Value of the STANCE Dataset: Comprising manually annotated body masks, MoCap style pairs, and MLD-generated fine-tuning pairs, providing a systematic evaluation benchmark for the motion editing community.
Synergy of Autoregression and Coordinator: Effectively resolves issues associated with long-sequence generation and the unnaturalness of synthetic motions.

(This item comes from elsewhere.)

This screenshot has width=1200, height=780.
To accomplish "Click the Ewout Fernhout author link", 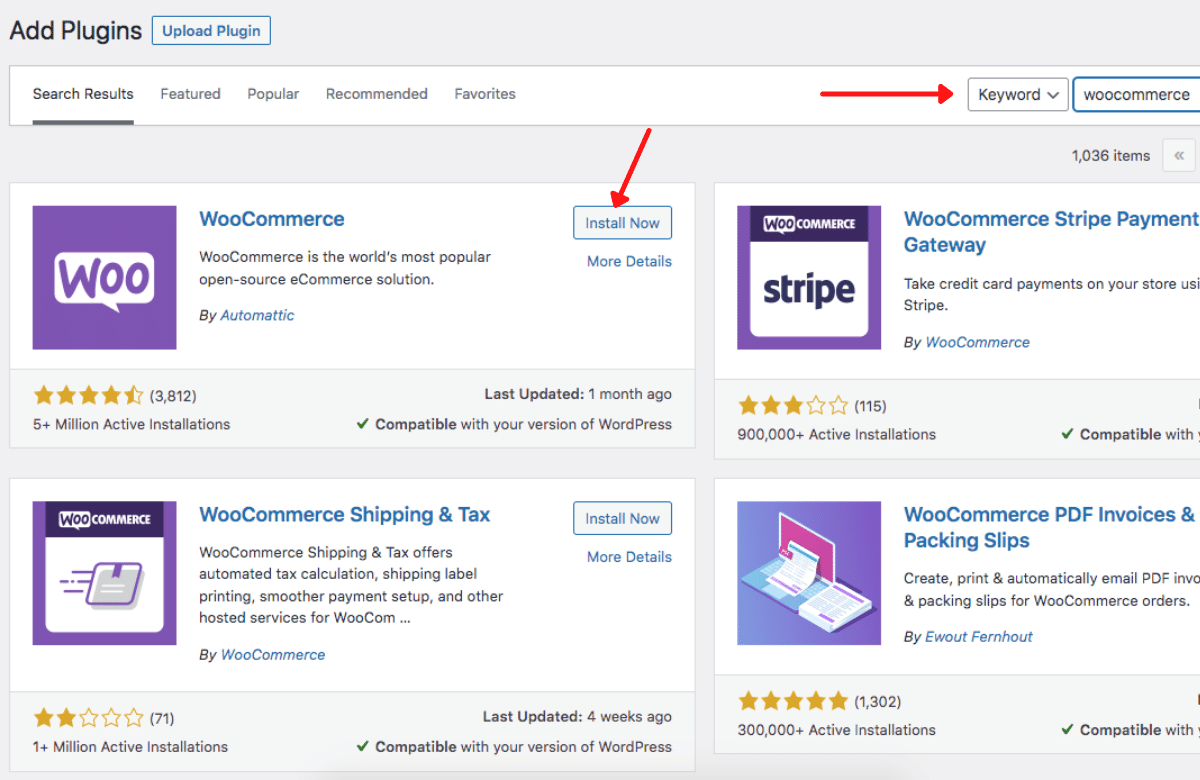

Limitations & Future Work¶

SMPL-X Representation Constraints: The hands are treated as rigid bodies, rendering fine-fingered motion editing impossible.
Dependency on CLIP Text Encoder: CLIP has restricted understanding of motion semantics, potentially leading to insufficient adherence to complex editing instructions.
Computational Overhead: Autoregressive segment-by-segment generation coupled with multi-step DDPM denoising makes inference slow for long sequences.
Limited Dataset Scale: STANCE's style transfer portion contains only 750 sequences (approx. 2 hours of MoCap), which may limit generalization to a wider range of styles.
Future directions include exploring larger motion foundation models or introducing paradigms from video diffusion models.

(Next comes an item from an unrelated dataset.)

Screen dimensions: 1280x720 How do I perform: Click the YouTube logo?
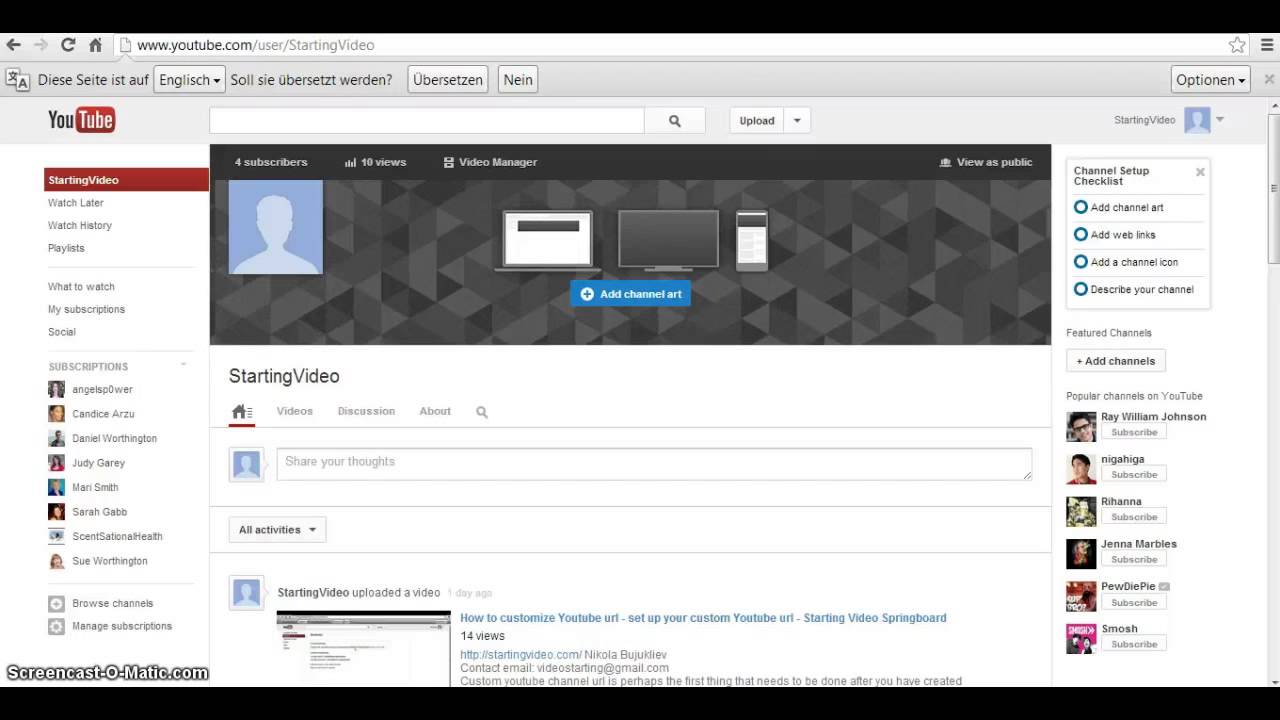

MDM / FineMoGen: Pioneers of diffusion model-based motion generation, supporting inpainting but lacking support for unified semantic and style editing.
TMED: The most relevant conditional diffusion motion editing work, though limited by training on fixed triplets.
CutMix / MixUp: Image data augmentation methods, which inspired the application of MotionCutMix to the motion domain.
Insight: Data augmentation strategies could be crucial to breaking the bottleneck of annotated data. The idea of soft-masked blending can be extended to other sequential data editing tasks.

Rating: ⭐⭐⭐⭐¶

The MotionCutMix augmentation strategy is novel and practical, the problem definition is comprehensive (covering three editing scenarios), and the accompanying STANCE dataset is valuable. One star is deducted due to coarse hand representations, the need for inference efficiency optimizations, and the relatively limited gains from the body part coordinator in the ablation study.